AWS with MFA breaks if there's a credentials file #2064
Description
I'm trying to use Packer to make an Amazon EBS AMI. I have multi factor authentication set up for API access on my account. If I delete my ~/.aws/credentials file and add environment variables for AWS_ACCESS_KEY, AWS_SECRET_KEY, and AWS_SECURITY_TOKEN, then everything works. However, all of the following other ways fail (similar to #1544):
- If I don't have any of those environment variables and don't have any authentication information in my packer config file, but I have everything in my default profile in my ~/.aws/credentials file, then it does not work. I would expect Packer to read my security token from the credentials file, but it only reads the access key and secret key.
- If I specify the access key, secret key, and token in my packer config file, it doesn't work.
- If I specify the three environment variables but also have a default section in my ~/.aws/credentials file, it doesn't work.
This is a problem because the other services I use (eg, using the AWS CLI or using boto) rely on my ~/.aws/credentials file, which means that packer only works if I don't have a credentials file, and everything else is much more annoying without a credentials file.

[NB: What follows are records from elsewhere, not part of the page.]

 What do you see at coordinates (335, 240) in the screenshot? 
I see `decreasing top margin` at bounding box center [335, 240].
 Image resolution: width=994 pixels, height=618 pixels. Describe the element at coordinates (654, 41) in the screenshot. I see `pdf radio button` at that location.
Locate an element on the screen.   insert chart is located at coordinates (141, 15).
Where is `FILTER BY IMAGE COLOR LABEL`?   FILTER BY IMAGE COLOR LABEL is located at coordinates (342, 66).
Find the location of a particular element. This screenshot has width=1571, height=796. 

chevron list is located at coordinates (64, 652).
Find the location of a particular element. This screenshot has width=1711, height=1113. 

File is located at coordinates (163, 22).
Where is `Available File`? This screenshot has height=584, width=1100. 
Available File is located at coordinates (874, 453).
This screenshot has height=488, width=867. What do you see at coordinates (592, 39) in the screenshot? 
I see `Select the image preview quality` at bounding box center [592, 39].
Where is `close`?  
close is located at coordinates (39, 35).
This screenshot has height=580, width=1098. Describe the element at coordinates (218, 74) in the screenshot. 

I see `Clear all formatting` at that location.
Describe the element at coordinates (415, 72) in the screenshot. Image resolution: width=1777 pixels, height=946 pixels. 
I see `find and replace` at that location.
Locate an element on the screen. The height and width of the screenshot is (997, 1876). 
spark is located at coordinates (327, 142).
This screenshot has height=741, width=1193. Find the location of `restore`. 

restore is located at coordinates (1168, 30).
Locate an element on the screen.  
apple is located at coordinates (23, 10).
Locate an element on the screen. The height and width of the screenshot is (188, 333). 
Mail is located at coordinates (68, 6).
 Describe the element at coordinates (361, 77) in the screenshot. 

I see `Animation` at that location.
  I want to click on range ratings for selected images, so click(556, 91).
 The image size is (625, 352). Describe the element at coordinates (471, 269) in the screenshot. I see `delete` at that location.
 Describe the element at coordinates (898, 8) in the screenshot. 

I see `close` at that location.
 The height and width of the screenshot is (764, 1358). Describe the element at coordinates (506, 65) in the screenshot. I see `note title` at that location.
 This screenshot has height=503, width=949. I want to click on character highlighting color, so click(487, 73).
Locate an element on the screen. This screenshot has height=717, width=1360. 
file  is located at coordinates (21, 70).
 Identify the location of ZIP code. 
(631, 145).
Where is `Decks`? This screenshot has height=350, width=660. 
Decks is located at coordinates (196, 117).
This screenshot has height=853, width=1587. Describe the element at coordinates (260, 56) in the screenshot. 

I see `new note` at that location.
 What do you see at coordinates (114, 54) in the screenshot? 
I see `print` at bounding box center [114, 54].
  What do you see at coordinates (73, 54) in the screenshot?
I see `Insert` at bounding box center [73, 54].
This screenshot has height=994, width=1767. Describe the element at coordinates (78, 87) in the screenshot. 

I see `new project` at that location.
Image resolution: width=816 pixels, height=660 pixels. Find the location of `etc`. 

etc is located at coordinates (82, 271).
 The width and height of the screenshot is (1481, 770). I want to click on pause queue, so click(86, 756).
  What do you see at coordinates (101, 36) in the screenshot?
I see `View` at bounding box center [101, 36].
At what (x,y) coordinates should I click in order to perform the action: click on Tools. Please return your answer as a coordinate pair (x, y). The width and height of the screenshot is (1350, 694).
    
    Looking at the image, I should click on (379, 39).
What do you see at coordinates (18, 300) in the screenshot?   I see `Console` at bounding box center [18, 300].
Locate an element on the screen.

It would be great if any of the following were true:
- I could tell Packer to ignore my ~/.aws/credentials file and use my environment variables
- I could tell Packer to ignore my ~/.aws/credentials file and use my packer config file
- Packer would read the session token from my ~/.aws/credentials file
I am using Packer 0.7.5. When running packer with PACKER_LOG=1, there wasn't any additional useful information.
If you are having trouble reproducing and need to set up an AWS account with session tokens for API access, let me know.